• **TEXTO DE ESTUDIO**:

Convertir problemas empresariales en soluciones concretas es el objetivo del Consultorio Empresarial de la Universidad Nacional de Colombia (UNAL) Sede Palmira, una iniciativa que durante más de una década ha acompañado a micro y pequeñas empresas del Valle del Cauca para mejorar su gestión, posicionamiento y toma de decisiones. En su convocatoria más reciente 40 empresas se sumaron a este proceso que conecta la formación académica con las necesidades reales del sector productivo.
Desde 2013, la alianza entre la UNAL Sede Palmira y la Cámara de Comercio de Palmira ha permitido atender directamente las necesidades de 530 micro y pequeñas empresas de diferentes sectores económicos a través del Consultorio Empresarial, un espacio en el que estudiantes de últimos semestres de Administración de Empresas y Diseño Industrial desarrollan soluciones aplicadas al sector productivo, en un modelo que articula la formación académica con los desafíos del entorno empresarial.

• **EJERCICIOS PROPUESTOS**:
A - Según el texto sobre el Consultorio Empresarial, ¿con qué fin acompaña esta iniciativa a las micro y pequeñas empresas del Valle del Cauca? Responda en una a tres oraciones.
B - Responda estas preguntas sobre el texto del Consultorio Empresarial:
(i) ¿Cuántas empresas se sumaron en la convocatoria más reciente?
(ii) ¿Desde qué año existe la alianza entre la UNAL Sede Palmira y la Cámara de Comercio de Palmira?
(iii) ¿De qué carreras son los estudiantes que desarrollan las soluciones?

• **DATOS PROPORCIONADOS**:
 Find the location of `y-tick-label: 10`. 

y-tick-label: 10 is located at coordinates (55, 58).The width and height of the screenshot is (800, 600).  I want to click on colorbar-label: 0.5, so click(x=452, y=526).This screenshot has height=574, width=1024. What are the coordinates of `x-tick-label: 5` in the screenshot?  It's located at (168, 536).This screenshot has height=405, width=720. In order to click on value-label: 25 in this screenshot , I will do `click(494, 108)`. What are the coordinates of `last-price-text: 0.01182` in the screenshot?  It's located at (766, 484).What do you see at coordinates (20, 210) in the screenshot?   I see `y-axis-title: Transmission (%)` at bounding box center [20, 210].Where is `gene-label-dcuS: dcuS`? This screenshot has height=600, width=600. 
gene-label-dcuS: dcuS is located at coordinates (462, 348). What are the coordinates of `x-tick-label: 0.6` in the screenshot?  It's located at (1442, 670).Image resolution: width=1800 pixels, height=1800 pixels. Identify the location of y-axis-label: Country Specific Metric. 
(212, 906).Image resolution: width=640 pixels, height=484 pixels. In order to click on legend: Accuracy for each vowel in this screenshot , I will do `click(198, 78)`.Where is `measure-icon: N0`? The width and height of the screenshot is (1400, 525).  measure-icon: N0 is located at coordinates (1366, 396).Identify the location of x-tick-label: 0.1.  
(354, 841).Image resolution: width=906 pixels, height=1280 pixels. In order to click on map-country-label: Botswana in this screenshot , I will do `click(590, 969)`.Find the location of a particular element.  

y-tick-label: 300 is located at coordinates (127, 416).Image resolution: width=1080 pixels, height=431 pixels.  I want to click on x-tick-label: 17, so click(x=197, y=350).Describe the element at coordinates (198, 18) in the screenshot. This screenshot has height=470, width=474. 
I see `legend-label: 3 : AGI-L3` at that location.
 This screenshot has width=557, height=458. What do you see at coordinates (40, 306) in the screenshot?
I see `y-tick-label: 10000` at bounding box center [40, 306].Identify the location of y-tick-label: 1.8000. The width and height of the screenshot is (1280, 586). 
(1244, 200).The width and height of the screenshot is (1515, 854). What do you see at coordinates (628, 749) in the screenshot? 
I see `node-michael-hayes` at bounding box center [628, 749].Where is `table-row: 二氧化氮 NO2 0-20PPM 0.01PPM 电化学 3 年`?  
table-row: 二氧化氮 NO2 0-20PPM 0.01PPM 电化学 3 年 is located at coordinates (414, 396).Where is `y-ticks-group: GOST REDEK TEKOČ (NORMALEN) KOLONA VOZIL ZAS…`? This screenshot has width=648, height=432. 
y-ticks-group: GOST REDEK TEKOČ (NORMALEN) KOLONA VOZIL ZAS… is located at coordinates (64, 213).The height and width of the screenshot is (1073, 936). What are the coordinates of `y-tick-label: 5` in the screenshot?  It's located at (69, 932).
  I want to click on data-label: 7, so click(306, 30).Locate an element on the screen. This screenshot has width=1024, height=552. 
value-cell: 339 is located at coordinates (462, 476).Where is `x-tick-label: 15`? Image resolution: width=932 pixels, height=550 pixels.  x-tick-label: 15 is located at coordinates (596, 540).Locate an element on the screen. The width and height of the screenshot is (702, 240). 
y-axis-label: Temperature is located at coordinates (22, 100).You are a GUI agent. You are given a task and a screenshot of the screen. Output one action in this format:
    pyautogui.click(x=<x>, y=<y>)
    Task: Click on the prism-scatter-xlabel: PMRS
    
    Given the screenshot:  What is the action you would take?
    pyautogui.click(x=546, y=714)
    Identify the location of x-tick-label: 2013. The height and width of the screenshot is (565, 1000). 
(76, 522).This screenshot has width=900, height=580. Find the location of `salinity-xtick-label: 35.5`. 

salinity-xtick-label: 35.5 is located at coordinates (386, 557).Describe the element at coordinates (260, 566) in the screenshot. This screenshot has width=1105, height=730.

• **RESPUESTAS POR EJERCICIO**:
A - El Consultorio Empresarial acompaña a las micro y pequeñas empresas del Valle del Cauca para que mejoren su gestión, su posicionamiento y su toma de decisiones.

B -
(i) Se sumaron 40 empresas.
(ii) La alianza existe desde 2013.
(iii) Son estudiantes de últimos semestres de Administración de Empresas y de Diseño Industrial.